Thursday, March 20, 2008

The Sea of Vagueness





A recent editorial on the recent Pew survey of religious life and behavior in the U.S. religious landscape said the following provocative things:

Recently, the Pew Forum on Religion and Public Life released the first set of findings from its massive U.S. Religious Landscape Survey 2008. As I studied the report and tracked its initial coverage in the mainstream media, I took special note of the provocative phrases employed to catch the public’s attention: “many Americans switch faith identity,” “faith identity fluctuates,” “constant membership turnover,” “a quantum leap in the rate of change,” “Churn. Churn. Churn.


For those who read beyond the headlines and initial paragraphs of these news stories there was important information. Based on a sample of more than 30,000 adults and done with a methodological rigor that will make this survey a benchmark for future attempts to map the religious life of Americans, the Landscape Survey offered much to ponder. First, America remains stunningly Christian, at least in terms of religious self-identification. Of those polled, 78.4 percent identified themselves that way. After more than a century of modernity, secularism, higher education, enlightenment, and new religions, the vast majority still see themselves as in some way Christian.

[snip]

What do all these statistics mean for those who lead American congregations? Interestingly, the survey does not focus on congregations at all. Yet the local churches, synagogues, and temples of the land are the places where all this switching, fluidity, and vagueness manifest themselves week after week. In every worship service, board meeting, Sunday school class, social event, and rite of passage, all the churn that the Landscape Survey points to “out there” in the national environment is going on “in here”—in the lives of individual members and the small faith communities they belong to. Once upon a time religious leaders represented very distinct religious communities that were clearly differentiated from the ones down the street or across town. Now our leaders work in a sea of religious vagueness and search for ways to help people surrounded by a growing tide of “nothing in particular” find something in particular to build a life upon. Stay tuned.

James P. Wind “Crunching the Numbers” Alban Institute
http://www.alban.org/conversation.aspx?id=5818


Churn. That was the evocative word for me as a pastor and priest. Churn. By that I understand him to mean that the individual American who participates in a faith community by-in-large approaches religious institutions as basically a consumer enterprise. Like cell phone service, Internet provider or cable company, Americans appear to gravitate to the faith community that meets their need at the time. Some will form a bond and identity with that congregation, others won’t. No longer is there a cultural expectation that people will have some denominational affiliation which is internalized to the point of being part of their identity, but religion appears to function much more on surface level of “What serves me and my family most?”

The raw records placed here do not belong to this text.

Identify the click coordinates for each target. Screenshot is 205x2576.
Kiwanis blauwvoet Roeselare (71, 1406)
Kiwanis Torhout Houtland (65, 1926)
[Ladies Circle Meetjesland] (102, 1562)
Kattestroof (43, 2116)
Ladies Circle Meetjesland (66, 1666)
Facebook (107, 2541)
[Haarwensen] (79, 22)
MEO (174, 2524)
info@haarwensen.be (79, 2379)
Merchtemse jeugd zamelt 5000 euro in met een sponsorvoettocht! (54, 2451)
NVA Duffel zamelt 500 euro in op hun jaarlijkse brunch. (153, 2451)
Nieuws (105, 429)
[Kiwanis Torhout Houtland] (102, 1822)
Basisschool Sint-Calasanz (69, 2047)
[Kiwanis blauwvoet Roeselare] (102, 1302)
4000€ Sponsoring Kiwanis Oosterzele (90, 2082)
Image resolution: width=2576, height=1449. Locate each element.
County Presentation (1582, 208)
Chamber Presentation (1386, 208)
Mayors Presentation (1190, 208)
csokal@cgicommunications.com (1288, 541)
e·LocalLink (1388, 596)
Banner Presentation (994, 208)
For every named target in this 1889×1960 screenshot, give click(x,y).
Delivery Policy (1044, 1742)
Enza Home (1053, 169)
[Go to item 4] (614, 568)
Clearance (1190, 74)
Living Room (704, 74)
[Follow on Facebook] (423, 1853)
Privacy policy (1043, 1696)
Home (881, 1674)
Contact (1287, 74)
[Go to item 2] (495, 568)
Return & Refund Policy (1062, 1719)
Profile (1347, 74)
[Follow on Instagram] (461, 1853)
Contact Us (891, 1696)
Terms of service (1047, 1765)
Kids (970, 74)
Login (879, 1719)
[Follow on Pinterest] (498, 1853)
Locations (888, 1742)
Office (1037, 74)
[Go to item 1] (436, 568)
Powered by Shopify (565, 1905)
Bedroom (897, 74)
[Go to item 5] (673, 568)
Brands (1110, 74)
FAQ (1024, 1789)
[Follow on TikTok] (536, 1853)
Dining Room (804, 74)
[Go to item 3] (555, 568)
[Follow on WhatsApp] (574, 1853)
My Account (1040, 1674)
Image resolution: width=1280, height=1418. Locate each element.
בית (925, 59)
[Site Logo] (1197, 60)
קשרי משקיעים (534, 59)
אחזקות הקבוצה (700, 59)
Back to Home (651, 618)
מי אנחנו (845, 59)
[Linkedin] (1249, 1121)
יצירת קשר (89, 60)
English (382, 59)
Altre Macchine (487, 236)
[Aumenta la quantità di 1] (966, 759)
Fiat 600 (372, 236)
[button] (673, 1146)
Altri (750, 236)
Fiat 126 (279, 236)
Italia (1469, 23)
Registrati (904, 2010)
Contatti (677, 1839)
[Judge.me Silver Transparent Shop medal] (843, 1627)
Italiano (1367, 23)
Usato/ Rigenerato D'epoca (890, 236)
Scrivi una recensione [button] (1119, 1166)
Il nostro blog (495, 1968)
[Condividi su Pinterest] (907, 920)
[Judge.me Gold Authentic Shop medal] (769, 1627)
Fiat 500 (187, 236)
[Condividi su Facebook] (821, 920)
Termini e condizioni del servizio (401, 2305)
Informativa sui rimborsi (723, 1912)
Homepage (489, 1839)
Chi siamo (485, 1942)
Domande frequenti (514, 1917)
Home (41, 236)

Sometimes this churn manifests itself in changing churches because of some conflict with the leadership (lay or ordained), sometimes it’s a program (like programs for children and youth), and sometimes it’s a geographical consideration (a move across town), and sometimes its none of the above, but convenience of location and worship time.

Maybe I’m wrong, but I always feel sad, somewhat sold down the river and bemused at parishioners when they change Churches. Perhaps for me in my early life as a pastor, I assumed I was about building community, people to people connections that would transcend program or pastor. I had the mistaken impression that people joined the Episcopal Church for the same reasons I did---liturgy, polity and comprehensiveness. But that doesn’t appear to be the case for generations behind me.

Another compelling sentence was his conclusion in the above article:

Now our leaders work in a sea of religious vagueness and search for ways to help people surrounded by a growing tide of “nothing in particular” find something in particular to build a life upon. Stay tuned.

To preach into that vacuum on a weekly basis is a challenge. The “sea of vagueness” is daunting. Perhaps that vagueness has to do with Protestantism’s fear of taking stands, of its love affair with accommodation. We have made a good peace with war, state execution, economic promiscuity (Walter Bruggeman’s term which I love), sexism, racism and (for the most part) homophobia just to mention a few. When a preacher approaches these subjects directly in sermons, there are always comments at the door about “being too political” or “I come here for spiritual nurture, not politics”. Indeed the highest ethic one can perceive is “don’t upset anyone” and the hidden message is “or we will lose their pledge”.

Here in Holy Week when do we ask the questions that go beyond “Jesus loves you”? What does embracing Jesus as my savior have to do with my life in the world? What distinguishes me ethically from my non-practicing neighbor? Perhaps the vagueness has been conditioned by financial needs of the institution which is the epitome of the church selling out its most precious commodity---faith in a God who shows us that the way to peace and salvation is through the cross. Do we actually preach with power and authority that its not about winning, domination, individual salvation, but transformation of the world in incarnational ways.. How does one get to transformation if one is always trying to blend into this “sea of vagueness”? It seems to me a good question to take into Holy Week.